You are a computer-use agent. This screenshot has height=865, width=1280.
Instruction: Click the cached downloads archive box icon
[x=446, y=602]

--- --- ---

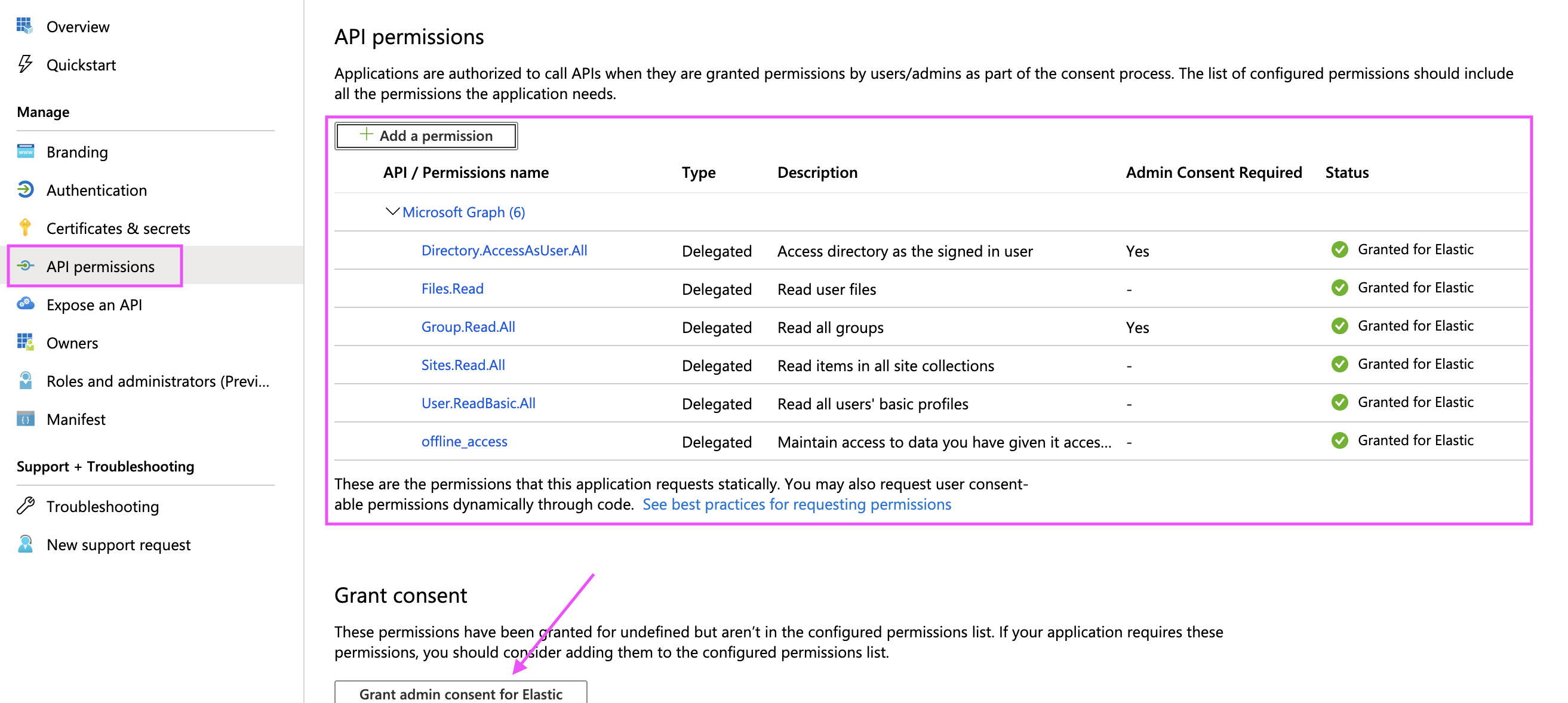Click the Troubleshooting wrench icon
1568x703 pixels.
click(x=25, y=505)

--- --- ---

[WHAT YOU HAVE TO DO] Repeat the records starting with the line that contains "You are a computer-use" and going on through the line that contains "[x=446, y=602]".

[ANSWER TO THE EXERCISE]
You are a computer-use agent. This screenshot has height=865, width=1280.
Instruction: Click the cached downloads archive box icon
[x=446, y=602]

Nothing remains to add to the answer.